PROBLEM TO SOLVE:
Which lines below include the string "will"? Please show each one.

DATA FOR ANALYSIS:
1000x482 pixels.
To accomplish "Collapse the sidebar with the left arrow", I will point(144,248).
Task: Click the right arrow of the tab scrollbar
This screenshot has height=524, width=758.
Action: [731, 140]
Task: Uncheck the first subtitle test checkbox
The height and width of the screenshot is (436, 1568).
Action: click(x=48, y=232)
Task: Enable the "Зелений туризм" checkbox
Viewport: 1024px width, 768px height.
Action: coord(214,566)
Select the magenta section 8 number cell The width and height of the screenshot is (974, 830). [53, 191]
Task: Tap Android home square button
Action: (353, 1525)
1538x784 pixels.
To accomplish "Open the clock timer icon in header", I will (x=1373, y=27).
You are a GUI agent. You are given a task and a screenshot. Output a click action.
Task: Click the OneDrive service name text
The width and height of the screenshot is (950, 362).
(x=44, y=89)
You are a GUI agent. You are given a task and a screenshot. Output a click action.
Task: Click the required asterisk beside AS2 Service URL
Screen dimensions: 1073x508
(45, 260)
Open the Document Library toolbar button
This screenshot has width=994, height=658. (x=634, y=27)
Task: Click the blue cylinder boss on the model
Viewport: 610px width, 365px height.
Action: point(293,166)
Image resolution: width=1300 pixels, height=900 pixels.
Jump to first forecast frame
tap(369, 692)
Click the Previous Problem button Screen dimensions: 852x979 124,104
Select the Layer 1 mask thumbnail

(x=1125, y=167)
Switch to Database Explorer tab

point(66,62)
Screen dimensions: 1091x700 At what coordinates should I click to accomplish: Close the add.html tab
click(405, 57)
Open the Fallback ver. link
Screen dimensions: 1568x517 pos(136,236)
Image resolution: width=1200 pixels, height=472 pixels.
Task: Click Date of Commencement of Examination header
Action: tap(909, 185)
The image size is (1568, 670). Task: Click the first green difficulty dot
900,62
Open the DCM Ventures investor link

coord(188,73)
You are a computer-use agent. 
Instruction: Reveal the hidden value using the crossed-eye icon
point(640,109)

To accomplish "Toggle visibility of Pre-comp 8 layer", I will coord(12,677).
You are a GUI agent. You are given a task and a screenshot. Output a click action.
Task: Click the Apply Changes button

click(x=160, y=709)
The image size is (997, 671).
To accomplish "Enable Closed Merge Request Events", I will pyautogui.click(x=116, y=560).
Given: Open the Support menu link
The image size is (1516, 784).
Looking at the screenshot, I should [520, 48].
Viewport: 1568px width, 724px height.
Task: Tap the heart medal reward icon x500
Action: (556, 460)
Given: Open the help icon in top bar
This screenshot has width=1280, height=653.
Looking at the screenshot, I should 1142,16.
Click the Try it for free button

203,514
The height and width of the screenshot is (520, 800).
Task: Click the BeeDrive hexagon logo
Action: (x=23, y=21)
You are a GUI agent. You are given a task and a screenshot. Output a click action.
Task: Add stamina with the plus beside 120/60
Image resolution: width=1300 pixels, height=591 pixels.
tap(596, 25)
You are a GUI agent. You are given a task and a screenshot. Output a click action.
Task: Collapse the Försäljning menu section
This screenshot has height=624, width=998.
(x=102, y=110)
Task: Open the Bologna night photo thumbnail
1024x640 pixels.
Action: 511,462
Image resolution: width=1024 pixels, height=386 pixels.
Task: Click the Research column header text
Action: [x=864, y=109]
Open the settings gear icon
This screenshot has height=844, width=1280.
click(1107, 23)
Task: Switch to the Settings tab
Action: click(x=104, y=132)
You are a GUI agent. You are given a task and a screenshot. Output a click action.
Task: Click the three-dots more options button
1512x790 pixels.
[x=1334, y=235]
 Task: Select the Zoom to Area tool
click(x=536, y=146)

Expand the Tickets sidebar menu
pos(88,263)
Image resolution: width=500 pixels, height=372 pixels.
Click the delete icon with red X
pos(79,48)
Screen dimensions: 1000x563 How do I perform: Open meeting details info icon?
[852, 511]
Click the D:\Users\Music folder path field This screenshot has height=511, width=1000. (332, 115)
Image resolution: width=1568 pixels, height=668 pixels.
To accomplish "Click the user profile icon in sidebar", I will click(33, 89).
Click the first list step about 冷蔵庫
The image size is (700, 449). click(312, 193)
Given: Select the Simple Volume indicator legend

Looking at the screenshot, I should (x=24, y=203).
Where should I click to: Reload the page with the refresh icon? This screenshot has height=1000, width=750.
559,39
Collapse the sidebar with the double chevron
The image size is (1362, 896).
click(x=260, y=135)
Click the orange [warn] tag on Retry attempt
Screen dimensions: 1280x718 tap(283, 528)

RESPONSE:
To accomplish "Collapse the sidebar with the left arrow", I will point(144,248).
To accomplish "Open the clock timer icon in header", I will (x=1373, y=27).
To accomplish "Toggle visibility of Pre-comp 8 layer", I will coord(12,677).
To accomplish "Enable Closed Merge Request Events", I will pyautogui.click(x=116, y=560).
To accomplish "Click the user profile icon in sidebar", I will click(33, 89).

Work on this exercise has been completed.